Task directions: Identify each row below that contains the word "will", and copy those rows in full. Match case exactly.

Stored data:

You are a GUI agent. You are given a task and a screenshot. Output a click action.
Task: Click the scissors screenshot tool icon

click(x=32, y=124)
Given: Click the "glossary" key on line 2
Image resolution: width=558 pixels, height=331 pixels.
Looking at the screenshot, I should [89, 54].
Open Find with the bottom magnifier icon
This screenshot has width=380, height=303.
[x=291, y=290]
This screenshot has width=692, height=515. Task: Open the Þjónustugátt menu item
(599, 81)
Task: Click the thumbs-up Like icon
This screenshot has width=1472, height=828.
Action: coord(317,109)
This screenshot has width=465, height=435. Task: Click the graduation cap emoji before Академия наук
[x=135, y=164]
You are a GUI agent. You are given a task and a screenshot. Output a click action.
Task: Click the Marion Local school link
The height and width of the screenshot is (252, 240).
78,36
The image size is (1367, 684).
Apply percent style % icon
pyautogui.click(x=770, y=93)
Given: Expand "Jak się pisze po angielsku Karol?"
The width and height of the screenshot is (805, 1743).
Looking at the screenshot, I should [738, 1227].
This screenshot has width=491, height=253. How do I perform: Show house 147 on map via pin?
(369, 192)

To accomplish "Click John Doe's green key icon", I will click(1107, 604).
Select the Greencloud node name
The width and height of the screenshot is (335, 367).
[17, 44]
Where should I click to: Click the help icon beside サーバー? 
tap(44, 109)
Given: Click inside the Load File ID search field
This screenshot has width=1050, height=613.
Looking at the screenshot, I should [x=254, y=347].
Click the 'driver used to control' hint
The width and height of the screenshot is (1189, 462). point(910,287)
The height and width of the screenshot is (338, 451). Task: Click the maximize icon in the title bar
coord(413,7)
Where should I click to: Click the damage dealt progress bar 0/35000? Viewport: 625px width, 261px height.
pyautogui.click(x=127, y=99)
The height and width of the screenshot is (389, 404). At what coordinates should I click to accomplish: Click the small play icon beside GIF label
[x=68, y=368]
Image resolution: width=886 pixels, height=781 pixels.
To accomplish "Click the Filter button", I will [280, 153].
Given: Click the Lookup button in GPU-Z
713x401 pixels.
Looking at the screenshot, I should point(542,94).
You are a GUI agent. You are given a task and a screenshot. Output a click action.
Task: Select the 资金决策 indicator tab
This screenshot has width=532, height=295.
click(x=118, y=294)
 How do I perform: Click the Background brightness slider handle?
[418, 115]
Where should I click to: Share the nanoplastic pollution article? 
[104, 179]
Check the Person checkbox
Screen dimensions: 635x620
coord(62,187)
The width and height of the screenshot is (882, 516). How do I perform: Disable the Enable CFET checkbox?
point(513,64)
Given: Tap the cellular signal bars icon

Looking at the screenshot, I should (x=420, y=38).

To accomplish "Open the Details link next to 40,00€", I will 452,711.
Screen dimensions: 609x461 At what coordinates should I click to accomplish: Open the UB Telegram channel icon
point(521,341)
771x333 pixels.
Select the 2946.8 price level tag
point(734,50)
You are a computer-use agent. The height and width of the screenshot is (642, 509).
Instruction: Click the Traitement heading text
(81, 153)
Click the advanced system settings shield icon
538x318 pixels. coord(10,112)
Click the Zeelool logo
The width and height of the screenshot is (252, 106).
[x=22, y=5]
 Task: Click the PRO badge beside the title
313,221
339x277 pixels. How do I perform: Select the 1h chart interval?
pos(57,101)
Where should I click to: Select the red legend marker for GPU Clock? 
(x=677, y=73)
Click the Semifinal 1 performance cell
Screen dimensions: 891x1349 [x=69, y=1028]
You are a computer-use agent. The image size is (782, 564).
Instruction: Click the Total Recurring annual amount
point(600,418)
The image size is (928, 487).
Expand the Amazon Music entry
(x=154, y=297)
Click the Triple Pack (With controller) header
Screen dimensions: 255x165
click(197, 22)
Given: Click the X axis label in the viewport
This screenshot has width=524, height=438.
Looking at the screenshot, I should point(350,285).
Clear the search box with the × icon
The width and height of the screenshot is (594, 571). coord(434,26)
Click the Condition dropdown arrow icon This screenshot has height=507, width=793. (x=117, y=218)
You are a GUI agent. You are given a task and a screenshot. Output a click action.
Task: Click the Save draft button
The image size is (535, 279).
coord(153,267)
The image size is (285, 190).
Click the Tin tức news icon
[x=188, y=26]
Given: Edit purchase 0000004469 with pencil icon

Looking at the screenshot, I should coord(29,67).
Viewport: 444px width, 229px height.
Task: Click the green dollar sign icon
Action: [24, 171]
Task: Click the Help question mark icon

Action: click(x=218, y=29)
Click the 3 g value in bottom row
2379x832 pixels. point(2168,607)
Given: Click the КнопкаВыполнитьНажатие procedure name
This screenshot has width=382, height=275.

Task solution:
To accomplish "Click John Doe's green key icon", I will click(1107, 604).
To accomplish "Click the Filter button", I will [280, 153].
To accomplish "Open the Details link next to 40,00€", I will 452,711.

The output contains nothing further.